Purbaya menegaskan bahwa keberhasilan pembangunan tidak hanya diukur dari tingginya angka pertumbuhan ekonomi, tetapi juga dari manfaat nyata yang dirasakan masyarakat melalui peningkatan kesempatan kerja dan penurunan angka kemiskinan.
Delapan Program Prioritas Jadi Penggerak Pertumbuhan
Untuk menjaga momentum pertumbuhan ekonomi, pemerintah menjalankan delapan klaster program prioritas nasional yang diarahkan untuk memperkuat fondasi pembangunan jangka panjang.
Program tersebut meliputi penguatan ketahanan pangan, kemandirian energi dan air, peningkatan kualitas pendidikan, pelayanan kesehatan, pembangunan infrastruktur, penyediaan perumahan, hingga penguatan ketangguhan menghadapi bencana.
Selain itu, pemerintah terus mempercepat transformasi struktural melalui program hilirisasi industri, industrialisasi berbasis sumber daya alam, penguatan ekonomi kerakyatan, pembangunan desa, serta percepatan pengentasan kemiskinan melalui bantuan sosial yang terintegrasi dengan penciptaan lapangan kerja.
Transformasi tersebut juga akan diperkuat melalui peningkatan tata kelola pemerintahan, digitalisasi layanan publik, penegakan hukum, penguatan sektor pertahanan dan keamanan, serta diplomasi ekonomi untuk menarik lebih banyak investasi.
Purbaya menegaskan bahwa berbagai kebijakan tersebut dirancang agar pertumbuhan ekonomi Indonesia tidak hanya tinggi secara statistik, tetapi juga berkualitas dan berkelanjutan.

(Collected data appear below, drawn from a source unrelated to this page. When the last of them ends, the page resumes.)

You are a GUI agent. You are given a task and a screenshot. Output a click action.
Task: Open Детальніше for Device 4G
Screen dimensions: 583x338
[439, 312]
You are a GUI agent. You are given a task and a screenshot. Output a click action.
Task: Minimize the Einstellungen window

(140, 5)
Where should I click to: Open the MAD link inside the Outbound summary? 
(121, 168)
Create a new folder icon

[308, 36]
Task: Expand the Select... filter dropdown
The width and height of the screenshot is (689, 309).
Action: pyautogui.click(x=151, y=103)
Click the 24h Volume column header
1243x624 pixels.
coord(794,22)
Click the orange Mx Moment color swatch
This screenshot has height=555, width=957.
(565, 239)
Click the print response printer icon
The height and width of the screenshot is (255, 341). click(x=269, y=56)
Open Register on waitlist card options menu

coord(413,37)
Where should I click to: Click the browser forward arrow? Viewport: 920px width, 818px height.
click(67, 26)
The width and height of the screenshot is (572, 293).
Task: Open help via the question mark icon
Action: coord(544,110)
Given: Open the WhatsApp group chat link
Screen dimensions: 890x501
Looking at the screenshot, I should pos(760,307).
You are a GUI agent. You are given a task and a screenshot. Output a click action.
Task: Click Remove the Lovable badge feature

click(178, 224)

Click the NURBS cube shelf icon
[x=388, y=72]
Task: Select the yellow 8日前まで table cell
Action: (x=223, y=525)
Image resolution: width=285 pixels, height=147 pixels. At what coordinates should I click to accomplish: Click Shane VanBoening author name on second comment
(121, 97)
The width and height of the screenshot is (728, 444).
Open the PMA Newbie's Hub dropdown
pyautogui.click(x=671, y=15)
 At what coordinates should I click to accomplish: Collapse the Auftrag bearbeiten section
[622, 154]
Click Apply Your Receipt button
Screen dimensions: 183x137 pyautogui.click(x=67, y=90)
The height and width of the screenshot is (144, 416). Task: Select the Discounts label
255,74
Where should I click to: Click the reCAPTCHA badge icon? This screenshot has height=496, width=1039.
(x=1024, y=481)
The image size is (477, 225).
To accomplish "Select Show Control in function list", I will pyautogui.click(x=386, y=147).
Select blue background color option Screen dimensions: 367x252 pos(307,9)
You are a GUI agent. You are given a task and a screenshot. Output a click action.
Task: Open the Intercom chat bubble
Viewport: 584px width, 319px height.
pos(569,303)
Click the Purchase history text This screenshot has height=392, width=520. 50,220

Menurutnya, pembangunan harus mampu menciptakan manfaat yang dirasakan langsung oleh masyarakat melalui meningkatnya kesempatan kerja, berkurangnya kemiskinan, serta pemerataan kesejahteraan di berbagai daerah.
“Ini membuktikan bahwa pertumbuhan ekonomi Indonesia tidak hanya tangguh di tingkat makro, melainkan juga secara nyata bertransformasi menjadi ketersediaan lapangan kerja, penurunan angka kemiskinan, serta kesejahteraan masyarakat yang lebih luas dan merata,” kata Purbaya.